→ **TASK OBJECTIVE**: Directions for the data below: repeat exactly the lines from the one with "You are a computer-use" through the one with "Choose the blue color square", both included, and omit all pictures.

→ **EXERCISE MATERIALS**:
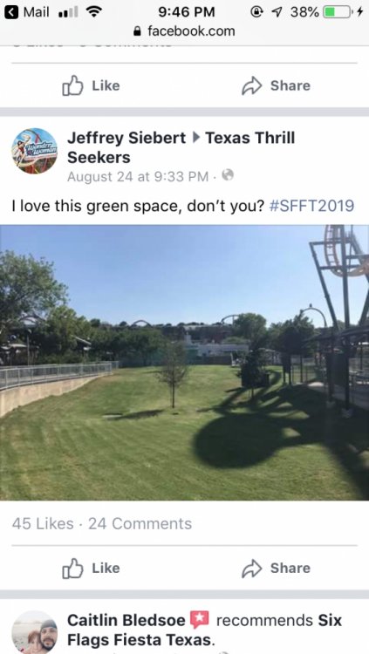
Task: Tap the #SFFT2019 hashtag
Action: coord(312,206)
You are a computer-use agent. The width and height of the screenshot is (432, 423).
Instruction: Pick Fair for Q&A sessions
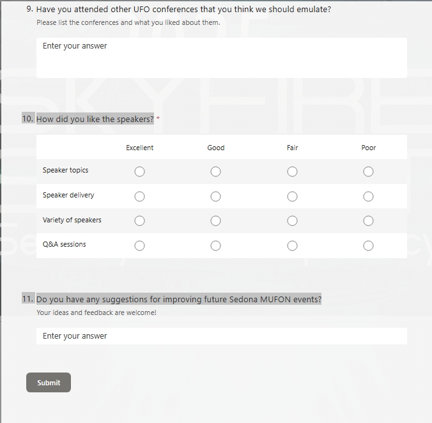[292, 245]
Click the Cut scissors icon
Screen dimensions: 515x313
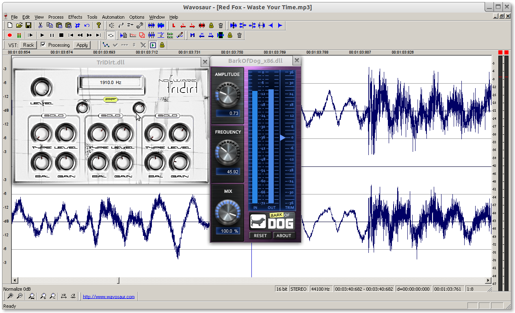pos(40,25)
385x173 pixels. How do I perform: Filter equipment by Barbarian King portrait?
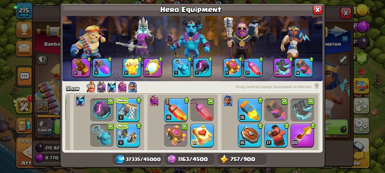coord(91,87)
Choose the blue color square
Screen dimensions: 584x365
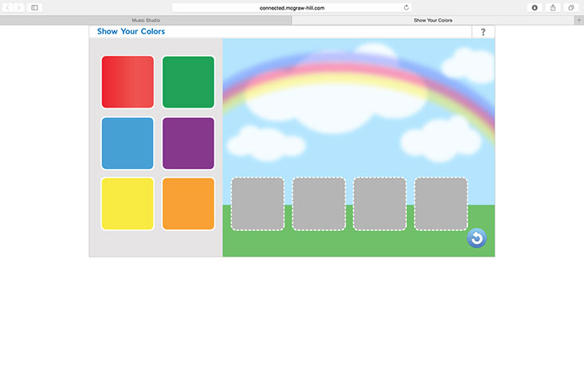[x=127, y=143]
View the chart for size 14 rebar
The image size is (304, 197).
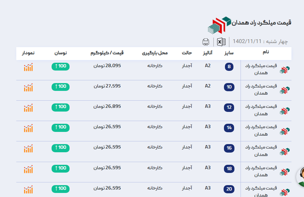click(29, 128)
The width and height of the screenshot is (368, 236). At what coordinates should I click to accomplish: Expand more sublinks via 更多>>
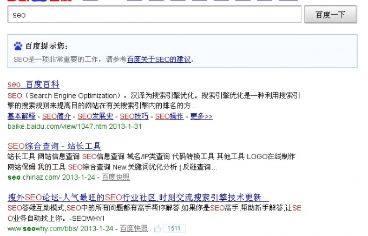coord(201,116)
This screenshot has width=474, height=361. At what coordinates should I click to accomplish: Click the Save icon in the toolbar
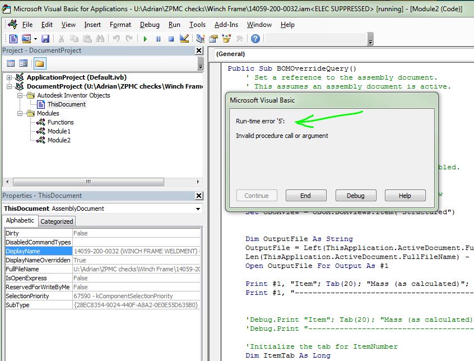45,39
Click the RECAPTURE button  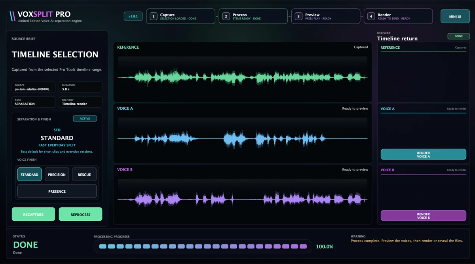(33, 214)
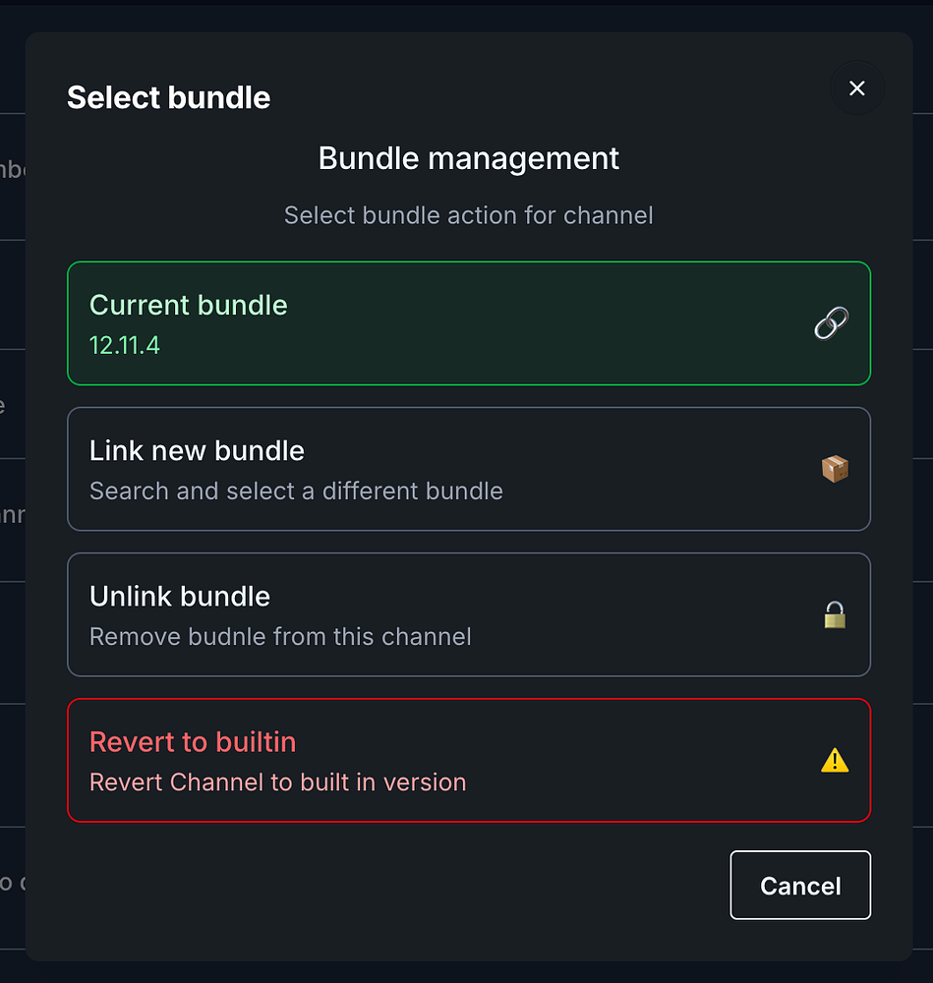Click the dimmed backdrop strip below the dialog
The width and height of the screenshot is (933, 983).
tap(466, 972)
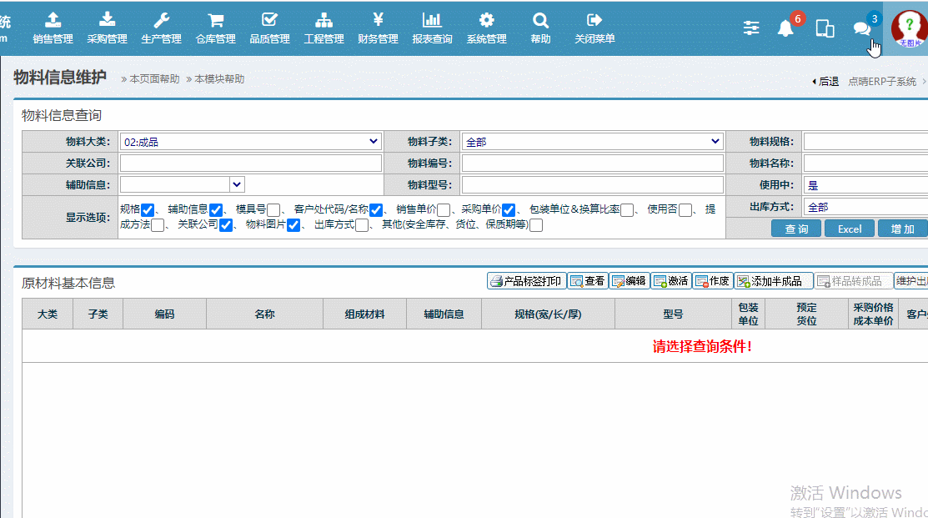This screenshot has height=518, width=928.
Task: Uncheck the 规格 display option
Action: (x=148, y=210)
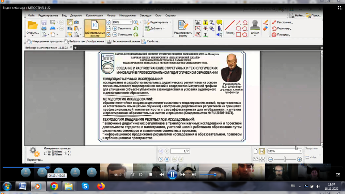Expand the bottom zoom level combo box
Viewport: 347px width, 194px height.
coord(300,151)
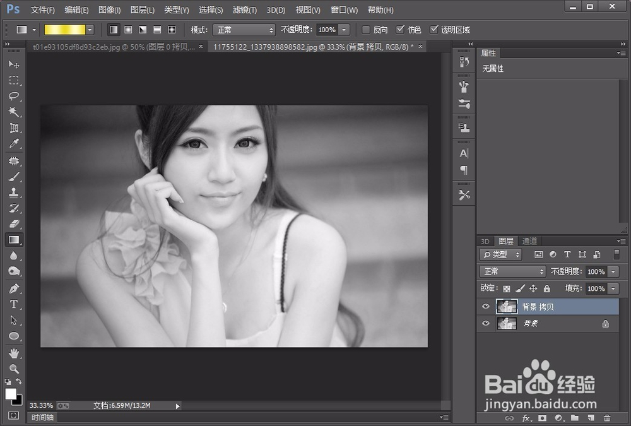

→ **ANSWER TO THIS PROBLEM**:
You are a computer-use agent. The width and height of the screenshot is (432, 423).
Instruction: Pick Fair for Q&A sessions
[292, 245]
Click the Cut scissors icon
Screen dimensions: 515x313
pos(40,25)
385x173 pixels. How do I perform: Filter equipment by Barbarian King portrait?
coord(91,87)
Choose the blue color square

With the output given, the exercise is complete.